This is a really well written partial set of release notes. I was curious and looked at the full release notes [1], and I think these are pretty well written as well. I'm very impressed, especially given that git has such a large set of contributors.
It deals with wrapping an integer index around after incrementing it, the old code just used ++index and a bitmask, the new code uses + 1 and modulo.
I have problems understanding this right now, in my world ++index for an int really shouldn't trigger overflow when counting to at most 4, on any (sem-)realistic environment?
The counter never resets, it just keeps going up and we only look at the low bits. So eventually it will need to wrap. It's doubtful that ever happened in practice, even on a 32-bit system (you'd need to print 2 billion SHA-1s in a single process, and even the largest repos have on the order of millions).
So the key difference between the old and the new is that the counter resets to zero every fourth call.
They were off by a factor of 10 with the likelihood of being struck and killed by lightning, according to the nws website.
To clarify: the likelihood of being merely struck by lightning is ~ 1/1,000,000 per year. The likelihood of being struck and killed is 1/10,000,000 , or about 1/2^23.25
Given this, you would only have to be struck and killed by lightning 6.8 years in a row to equal a sha1 hash collision probability.
More importantly, the comparison is useless. The odds of running into issues with SHA-1 collisions in Git is a very different question from just the odds of two random SHA-1 hashes colliding.
The situational comparison originally used by Linus for a sha1 collision was all the members of your development team being killed and eaten by wolves. I'm not sure if he gave a time-frame that would need to occur in.
That is a nice writeup. One of the interesting things for me was to see which topics you decided to cover and which to omit. For instance, I noted `clone --reference --recurse-submodules` as a potential topic of interest, but I am afraid to point anybody to the `--reference` option due to its hidden dangers.
I'm also curious how you came up with 19,290 for a birthday paradox on a 7-hex hash. I think it's 16,384, but probability can sometimes be tricky. :)
I came up with 19,290 using the generalized birthday formula[0] (actually after double-checking it's slightly closer to 19,291).
16,384 is the value you get using the square approximation method[1] which I believe is a bit less accurate in terms of probability, but faster to calculate. I think Git's using square approximation under the hood -- which is probably a good thing since I think it'll always yield a more conservative result.

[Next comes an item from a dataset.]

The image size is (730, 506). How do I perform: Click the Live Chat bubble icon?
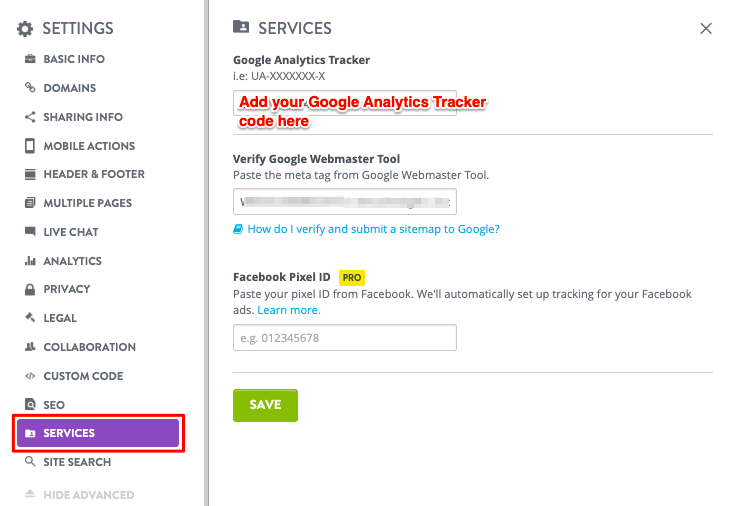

I'm curious but not motivated enough to really search for it, but for ambiguous hash abbreviations, why not select the oldest, since presumably it was unique at the time it was created?

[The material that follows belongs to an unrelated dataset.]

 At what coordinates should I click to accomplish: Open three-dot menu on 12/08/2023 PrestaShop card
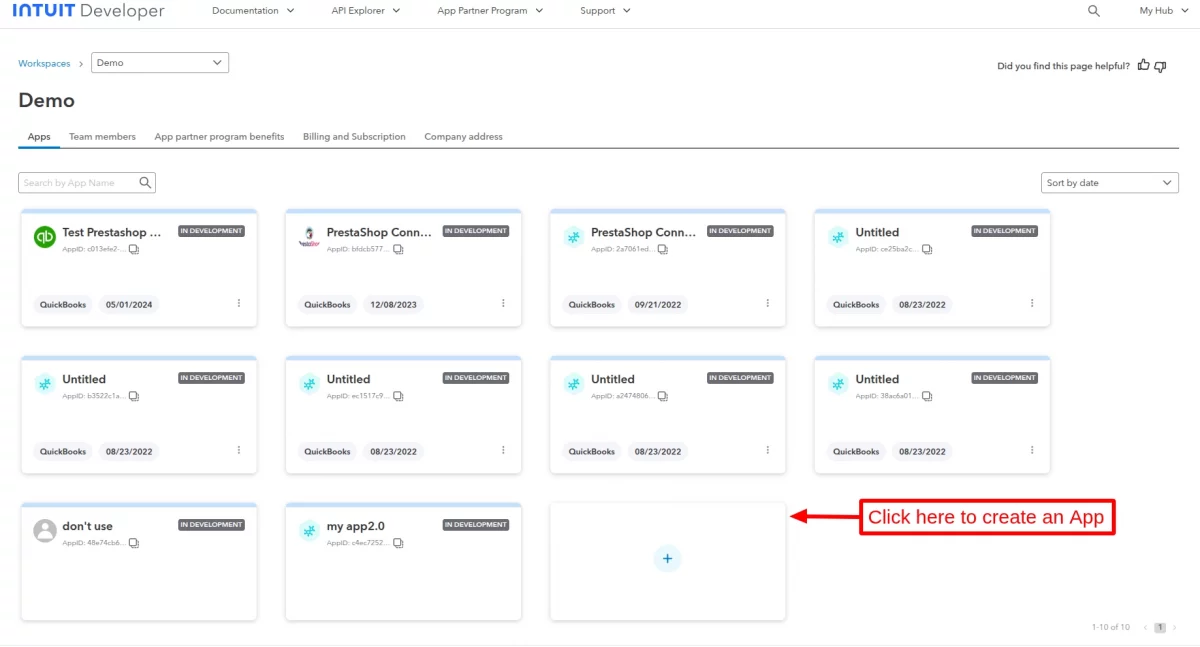coord(503,303)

edit: I guess that information must not exist or I assume they'd be doing it.
As others have noted, there's not always an unambiguous date for some object types (the best you can do for blobs is to find the first commit in which they appeared, and use its date).

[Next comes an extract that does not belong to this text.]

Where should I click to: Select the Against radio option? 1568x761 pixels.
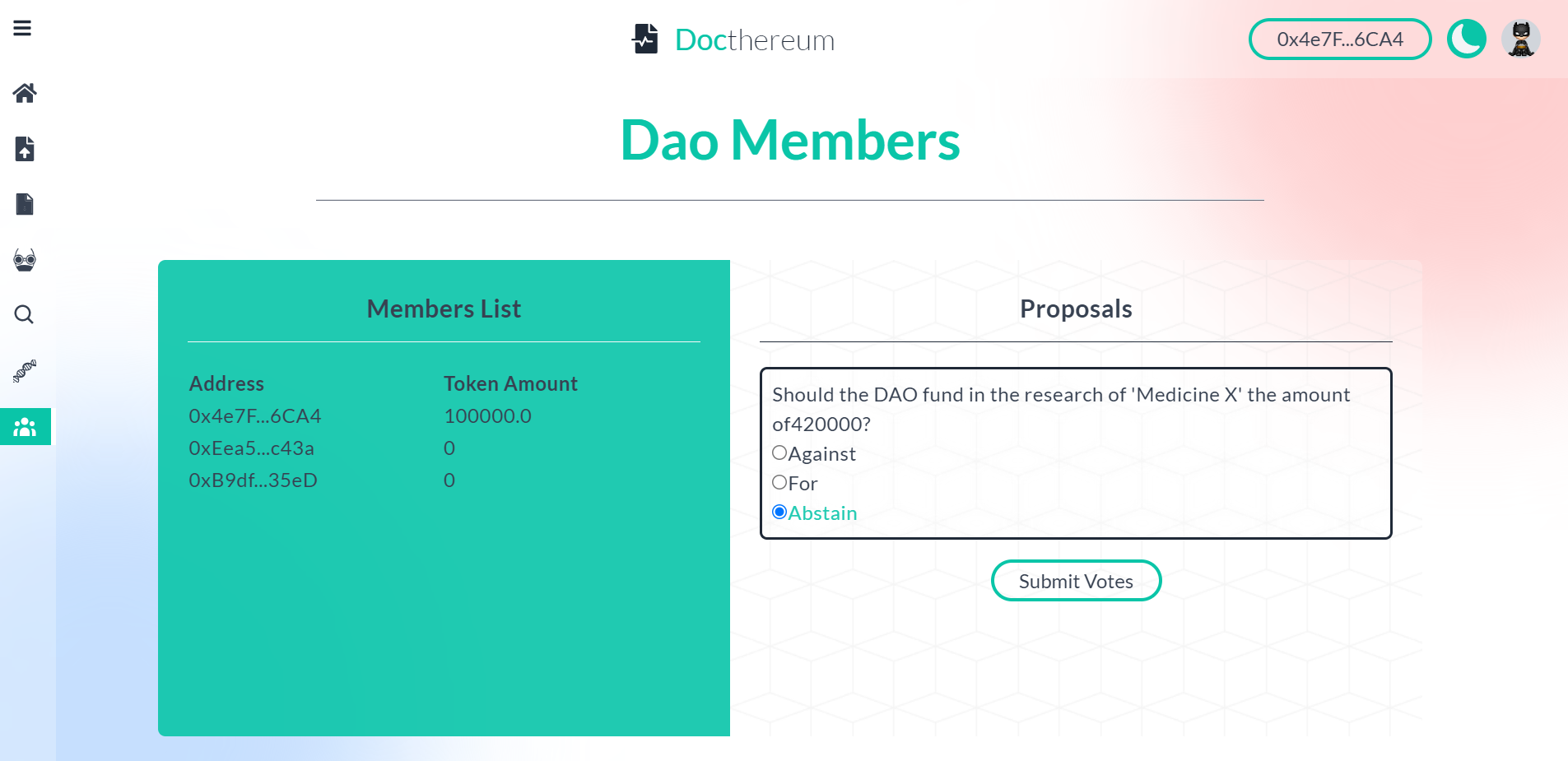779,452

However, there'a more complicated issue with timestamps, with is that you care about what was in the repository of the person who generated the sha1, at the time of generation. So you could merge in history that includes older commits, and invalidate your sha1s with "older" objects.
So the timestamp of interest is not the one in the objects themselves, but when they entered some particular repository (and not even some well-known repository; the local clone of whoever happened to generate the sha1). That being said, those two things correlate a lot in practice, and auto-picking the oldest commit might be a useful heuristic.
It would be a fun project to implement as an option for `core.disambiguate`.
That heuristic would work most of the time. But it rests on the assumption that "if commit A has an older timestamp than commit B, then any user who saw commit B must have also seen commit A", which is not reliable in a distributed version control system.
It seems safer to just explicitly tell the user when they're trying to work with an ambiguous hash.
Yeah, I guess dates are only available for commits but not blobs or trees.
This is suggested by the disambiguation listing; if there were dates they would be displayed I hope.
I think approximate dates might be inferred, but since it might be misleading and costlier to determine it makes sense to leave it out - at least in this version of git.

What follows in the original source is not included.